(Dataset items)

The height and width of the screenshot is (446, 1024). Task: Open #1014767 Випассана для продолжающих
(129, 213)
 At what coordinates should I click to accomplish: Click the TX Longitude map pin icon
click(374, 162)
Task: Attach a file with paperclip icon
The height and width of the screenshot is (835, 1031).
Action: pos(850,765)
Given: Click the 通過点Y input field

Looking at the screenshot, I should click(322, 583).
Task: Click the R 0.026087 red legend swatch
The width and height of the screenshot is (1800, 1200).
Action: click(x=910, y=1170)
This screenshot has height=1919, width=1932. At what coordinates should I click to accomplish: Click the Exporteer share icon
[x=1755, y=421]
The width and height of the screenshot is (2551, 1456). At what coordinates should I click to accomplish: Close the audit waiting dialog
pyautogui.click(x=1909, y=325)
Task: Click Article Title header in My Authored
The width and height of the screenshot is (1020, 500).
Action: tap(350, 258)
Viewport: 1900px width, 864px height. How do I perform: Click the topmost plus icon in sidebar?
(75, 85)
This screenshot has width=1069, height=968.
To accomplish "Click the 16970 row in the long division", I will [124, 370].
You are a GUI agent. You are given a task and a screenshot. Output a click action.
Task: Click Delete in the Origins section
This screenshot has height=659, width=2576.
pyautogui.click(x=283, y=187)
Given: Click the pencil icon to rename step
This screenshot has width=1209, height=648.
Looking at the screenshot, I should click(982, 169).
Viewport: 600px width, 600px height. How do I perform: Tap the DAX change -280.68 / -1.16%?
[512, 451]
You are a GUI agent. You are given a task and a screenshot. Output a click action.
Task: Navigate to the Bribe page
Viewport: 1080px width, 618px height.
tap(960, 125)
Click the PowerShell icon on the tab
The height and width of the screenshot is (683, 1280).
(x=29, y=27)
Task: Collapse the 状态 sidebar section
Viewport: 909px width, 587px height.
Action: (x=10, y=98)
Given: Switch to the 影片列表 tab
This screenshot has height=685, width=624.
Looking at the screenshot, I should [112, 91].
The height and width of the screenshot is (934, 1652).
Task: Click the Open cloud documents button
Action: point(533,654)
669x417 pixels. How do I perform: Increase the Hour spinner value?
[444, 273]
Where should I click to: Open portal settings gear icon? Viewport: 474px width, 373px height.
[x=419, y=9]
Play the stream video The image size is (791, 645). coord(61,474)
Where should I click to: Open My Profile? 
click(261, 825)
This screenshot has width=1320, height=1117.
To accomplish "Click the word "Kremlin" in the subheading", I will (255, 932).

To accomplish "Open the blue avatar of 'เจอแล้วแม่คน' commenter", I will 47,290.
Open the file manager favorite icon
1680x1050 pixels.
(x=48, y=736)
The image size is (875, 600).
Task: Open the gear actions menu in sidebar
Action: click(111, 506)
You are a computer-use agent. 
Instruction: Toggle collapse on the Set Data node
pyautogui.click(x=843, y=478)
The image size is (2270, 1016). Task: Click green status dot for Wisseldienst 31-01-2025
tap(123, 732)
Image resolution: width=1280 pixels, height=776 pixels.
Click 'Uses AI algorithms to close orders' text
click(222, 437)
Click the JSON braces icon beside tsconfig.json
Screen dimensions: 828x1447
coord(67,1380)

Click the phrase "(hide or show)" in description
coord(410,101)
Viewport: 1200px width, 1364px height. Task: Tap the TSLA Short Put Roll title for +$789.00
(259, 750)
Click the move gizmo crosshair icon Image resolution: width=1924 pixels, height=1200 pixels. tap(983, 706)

**To do:** Reproduce all of the data above verbatim, line for line and in the same order.

**Written reply:**
The height and width of the screenshot is (446, 1024). Task: Open #1014767 Випассана для продолжающих
(129, 213)
 At what coordinates should I click to accomplish: Click the TX Longitude map pin icon
click(374, 162)
Task: Attach a file with paperclip icon
The height and width of the screenshot is (835, 1031).
Action: pos(850,765)
Given: Click the 通過点Y input field

Looking at the screenshot, I should click(322, 583).
Task: Click the R 0.026087 red legend swatch
The width and height of the screenshot is (1800, 1200).
Action: click(x=910, y=1170)
This screenshot has height=1919, width=1932. At what coordinates should I click to accomplish: Click the Exporteer share icon
[x=1755, y=421]
The width and height of the screenshot is (2551, 1456). At what coordinates should I click to accomplish: Close the audit waiting dialog
pyautogui.click(x=1909, y=325)
Task: Click Article Title header in My Authored
The width and height of the screenshot is (1020, 500).
Action: tap(350, 258)
Viewport: 1900px width, 864px height. How do I perform: Click the topmost plus icon in sidebar?
(75, 85)
This screenshot has width=1069, height=968.
To accomplish "Click the 16970 row in the long division", I will [124, 370].
You are a GUI agent. You are given a task and a screenshot. Output a click action.
Task: Click Delete in the Origins section
This screenshot has height=659, width=2576.
pyautogui.click(x=283, y=187)
Given: Click the pencil icon to rename step
This screenshot has width=1209, height=648.
Looking at the screenshot, I should click(982, 169).
Viewport: 600px width, 600px height. How do I perform: Tap the DAX change -280.68 / -1.16%?
[512, 451]
You are a GUI agent. You are given a task and a screenshot. Output a click action.
Task: Navigate to the Bribe page
Viewport: 1080px width, 618px height.
tap(960, 125)
Click the PowerShell icon on the tab
The height and width of the screenshot is (683, 1280).
(x=29, y=27)
Task: Collapse the 状态 sidebar section
Viewport: 909px width, 587px height.
Action: (x=10, y=98)
Given: Switch to the 影片列表 tab
This screenshot has height=685, width=624.
Looking at the screenshot, I should [112, 91].
The height and width of the screenshot is (934, 1652).
Task: Click the Open cloud documents button
Action: point(533,654)
669x417 pixels. How do I perform: Increase the Hour spinner value?
[444, 273]
Where should I click to: Open portal settings gear icon? Viewport: 474px width, 373px height.
[x=419, y=9]
Play the stream video The image size is (791, 645). coord(61,474)
Where should I click to: Open My Profile? 
click(261, 825)
This screenshot has width=1320, height=1117.
To accomplish "Click the word "Kremlin" in the subheading", I will (255, 932).

To accomplish "Open the blue avatar of 'เจอแล้วแม่คน' commenter", I will 47,290.
Open the file manager favorite icon
1680x1050 pixels.
(x=48, y=736)
The image size is (875, 600).
Task: Open the gear actions menu in sidebar
Action: click(111, 506)
You are a computer-use agent. 
Instruction: Toggle collapse on the Set Data node
pyautogui.click(x=843, y=478)
The image size is (2270, 1016). Task: Click green status dot for Wisseldienst 31-01-2025
tap(123, 732)
Image resolution: width=1280 pixels, height=776 pixels.
Click 'Uses AI algorithms to close orders' text
click(222, 437)
Click the JSON braces icon beside tsconfig.json
Screen dimensions: 828x1447
coord(67,1380)

Click the phrase "(hide or show)" in description
coord(410,101)
Viewport: 1200px width, 1364px height. Task: Tap the TSLA Short Put Roll title for +$789.00
(259, 750)
Click the move gizmo crosshair icon Image resolution: width=1924 pixels, height=1200 pixels. tap(983, 706)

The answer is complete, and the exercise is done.